┏━━

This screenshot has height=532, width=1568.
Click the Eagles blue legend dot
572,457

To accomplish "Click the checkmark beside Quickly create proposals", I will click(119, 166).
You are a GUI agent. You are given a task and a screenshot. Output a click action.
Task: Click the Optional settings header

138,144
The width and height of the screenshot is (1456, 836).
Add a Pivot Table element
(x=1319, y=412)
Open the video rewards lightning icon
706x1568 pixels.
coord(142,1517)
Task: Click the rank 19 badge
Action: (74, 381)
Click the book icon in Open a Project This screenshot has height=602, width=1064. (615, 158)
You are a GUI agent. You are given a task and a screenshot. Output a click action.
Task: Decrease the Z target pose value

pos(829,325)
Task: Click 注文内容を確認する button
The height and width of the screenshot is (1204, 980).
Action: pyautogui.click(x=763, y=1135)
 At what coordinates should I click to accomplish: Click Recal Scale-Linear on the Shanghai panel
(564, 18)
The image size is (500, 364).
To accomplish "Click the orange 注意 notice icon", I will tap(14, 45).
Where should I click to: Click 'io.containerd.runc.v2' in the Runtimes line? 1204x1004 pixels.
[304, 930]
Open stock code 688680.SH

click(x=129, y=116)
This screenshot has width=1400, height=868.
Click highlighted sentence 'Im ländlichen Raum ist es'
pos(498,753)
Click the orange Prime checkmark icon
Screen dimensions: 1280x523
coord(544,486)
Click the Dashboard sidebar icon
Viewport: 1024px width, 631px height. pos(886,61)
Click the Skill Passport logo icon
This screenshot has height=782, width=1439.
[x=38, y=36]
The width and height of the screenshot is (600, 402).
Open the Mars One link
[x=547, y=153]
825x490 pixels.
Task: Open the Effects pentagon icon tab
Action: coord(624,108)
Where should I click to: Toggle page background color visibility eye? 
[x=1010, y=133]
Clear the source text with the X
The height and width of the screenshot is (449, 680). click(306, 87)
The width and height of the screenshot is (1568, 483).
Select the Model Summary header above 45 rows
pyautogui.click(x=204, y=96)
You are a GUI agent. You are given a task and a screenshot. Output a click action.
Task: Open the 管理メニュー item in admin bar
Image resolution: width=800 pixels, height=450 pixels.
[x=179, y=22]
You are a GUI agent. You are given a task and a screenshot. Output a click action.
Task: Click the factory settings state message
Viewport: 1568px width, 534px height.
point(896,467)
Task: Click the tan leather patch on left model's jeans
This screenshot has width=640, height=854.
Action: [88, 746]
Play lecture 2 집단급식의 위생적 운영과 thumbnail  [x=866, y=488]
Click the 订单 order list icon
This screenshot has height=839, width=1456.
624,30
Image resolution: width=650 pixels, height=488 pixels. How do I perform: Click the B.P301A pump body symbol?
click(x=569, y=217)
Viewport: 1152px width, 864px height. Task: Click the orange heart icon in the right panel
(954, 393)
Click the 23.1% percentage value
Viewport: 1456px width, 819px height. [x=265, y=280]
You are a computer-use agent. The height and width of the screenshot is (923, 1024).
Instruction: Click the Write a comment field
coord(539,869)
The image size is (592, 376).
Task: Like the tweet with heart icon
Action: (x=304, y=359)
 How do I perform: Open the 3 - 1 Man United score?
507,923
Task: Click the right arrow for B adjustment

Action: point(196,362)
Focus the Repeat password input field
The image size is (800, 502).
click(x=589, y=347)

┗━━

§ Exercise
Every line of the data above should be copied exactly.

§ Answer section
This screenshot has height=532, width=1568.
Click the Eagles blue legend dot
572,457

To accomplish "Click the checkmark beside Quickly create proposals", I will click(119, 166).
You are a GUI agent. You are given a task and a screenshot. Output a click action.
Task: Click the Optional settings header

138,144
The width and height of the screenshot is (1456, 836).
Add a Pivot Table element
(x=1319, y=412)
Open the video rewards lightning icon
706x1568 pixels.
coord(142,1517)
Task: Click the rank 19 badge
Action: (74, 381)
Click the book icon in Open a Project This screenshot has height=602, width=1064. (615, 158)
You are a GUI agent. You are given a task and a screenshot. Output a click action.
Task: Decrease the Z target pose value

pos(829,325)
Task: Click 注文内容を確認する button
The height and width of the screenshot is (1204, 980).
Action: pyautogui.click(x=763, y=1135)
 At what coordinates should I click to accomplish: Click Recal Scale-Linear on the Shanghai panel
(564, 18)
The image size is (500, 364).
To accomplish "Click the orange 注意 notice icon", I will tap(14, 45).
Where should I click to: Click 'io.containerd.runc.v2' in the Runtimes line? 1204x1004 pixels.
[304, 930]
Open stock code 688680.SH

click(x=129, y=116)
This screenshot has width=1400, height=868.
Click highlighted sentence 'Im ländlichen Raum ist es'
pos(498,753)
Click the orange Prime checkmark icon
Screen dimensions: 1280x523
coord(544,486)
Click the Dashboard sidebar icon
Viewport: 1024px width, 631px height. pos(886,61)
Click the Skill Passport logo icon
This screenshot has height=782, width=1439.
[x=38, y=36]
The width and height of the screenshot is (600, 402).
Open the Mars One link
[x=547, y=153]
825x490 pixels.
Task: Open the Effects pentagon icon tab
Action: coord(624,108)
Where should I click to: Toggle page background color visibility eye? 
[x=1010, y=133]
Clear the source text with the X
The height and width of the screenshot is (449, 680). click(306, 87)
The width and height of the screenshot is (1568, 483).
Select the Model Summary header above 45 rows
pyautogui.click(x=204, y=96)
You are a GUI agent. You are given a task and a screenshot. Output a click action.
Task: Open the 管理メニュー item in admin bar
Image resolution: width=800 pixels, height=450 pixels.
[x=179, y=22]
You are a GUI agent. You are given a task and a screenshot. Output a click action.
Task: Click the factory settings state message
Viewport: 1568px width, 534px height.
point(896,467)
Task: Click the tan leather patch on left model's jeans
This screenshot has width=640, height=854.
Action: [88, 746]
Play lecture 2 집단급식의 위생적 운영과 thumbnail  [x=866, y=488]
Click the 订单 order list icon
This screenshot has height=839, width=1456.
624,30
Image resolution: width=650 pixels, height=488 pixels. How do I perform: Click the B.P301A pump body symbol?
click(x=569, y=217)
Viewport: 1152px width, 864px height. Task: Click the orange heart icon in the right panel
(954, 393)
Click the 23.1% percentage value
Viewport: 1456px width, 819px height. [x=265, y=280]
You are a computer-use agent. The height and width of the screenshot is (923, 1024).
Instruction: Click the Write a comment field
coord(539,869)
The image size is (592, 376).
Task: Like the tweet with heart icon
Action: (x=304, y=359)
 How do I perform: Open the 3 - 1 Man United score?
507,923
Task: Click the right arrow for B adjustment

Action: point(196,362)
Focus the Repeat password input field
The image size is (800, 502).
click(x=589, y=347)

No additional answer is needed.